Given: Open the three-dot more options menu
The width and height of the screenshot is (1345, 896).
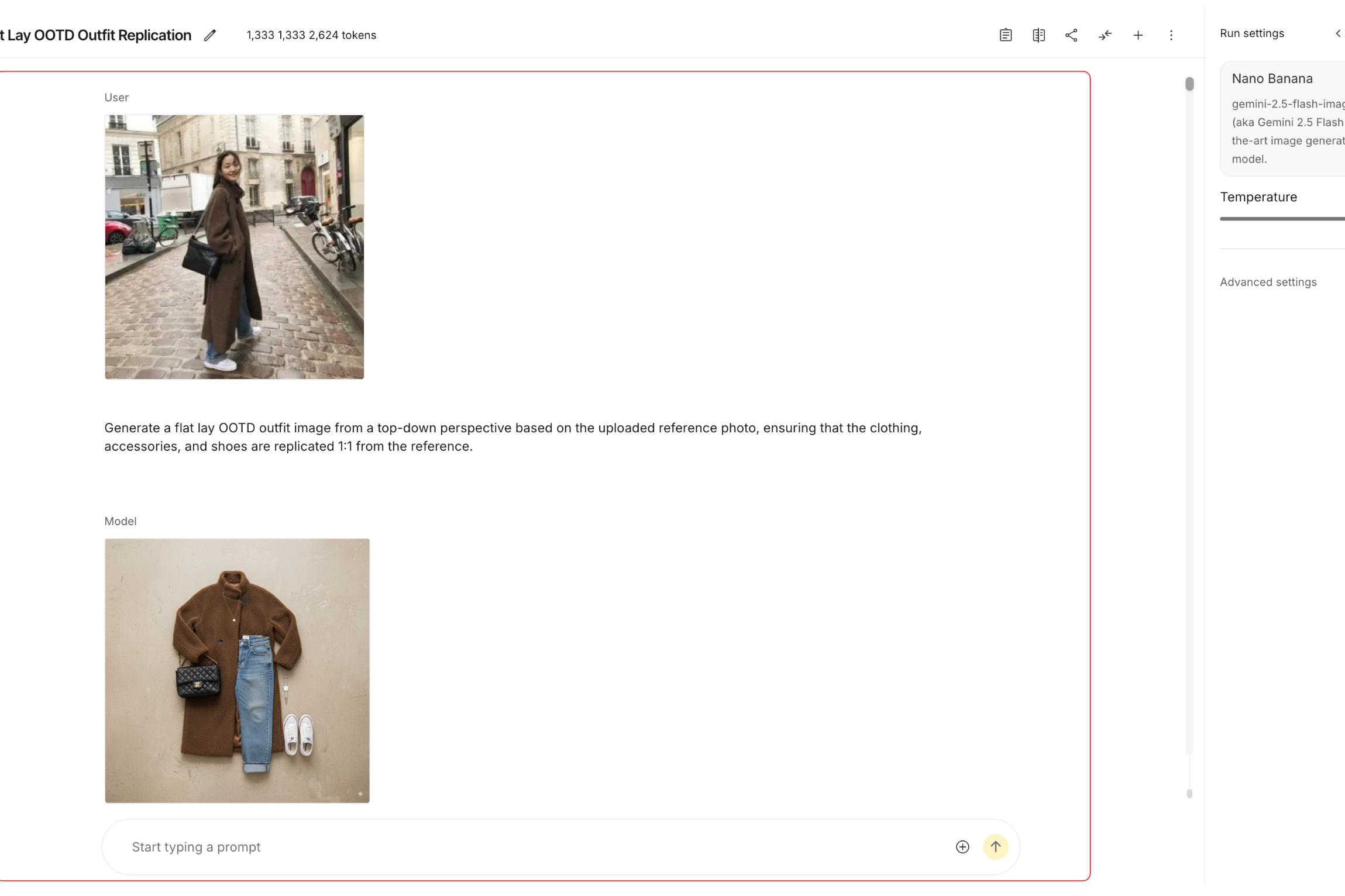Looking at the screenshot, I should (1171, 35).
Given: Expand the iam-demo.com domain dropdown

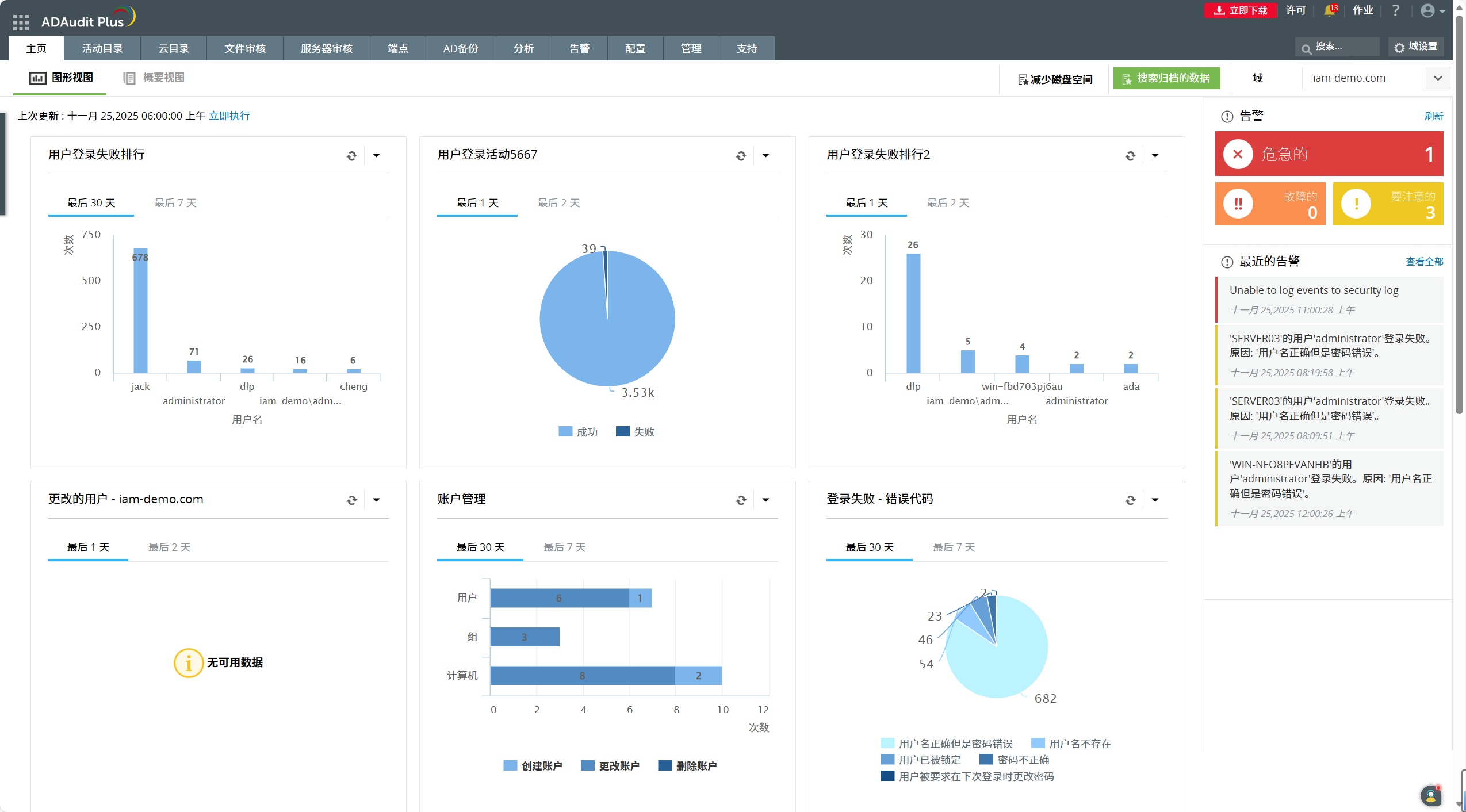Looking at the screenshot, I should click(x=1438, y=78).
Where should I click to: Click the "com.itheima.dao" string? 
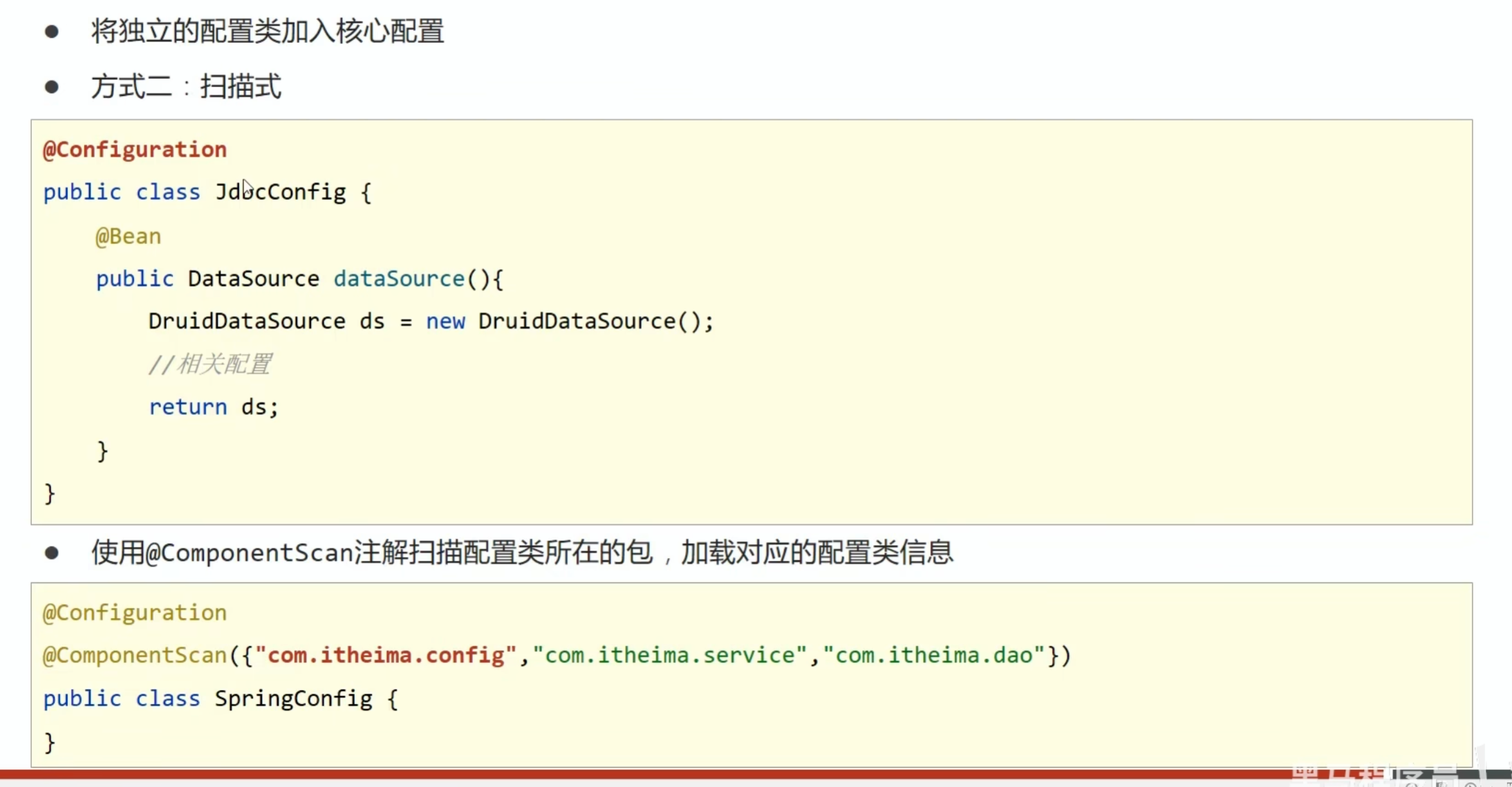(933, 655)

Task description:
Where the line containing "Given: Expand the" appears, begin writing out the lines word for word, and continue through the last line of the data, leaving out pictures.

Response to the task:
Given: Expand the iam-demo.com domain dropdown

Looking at the screenshot, I should click(x=1438, y=78).
Where should I click to: Click the "com.itheima.dao" string? 
(933, 655)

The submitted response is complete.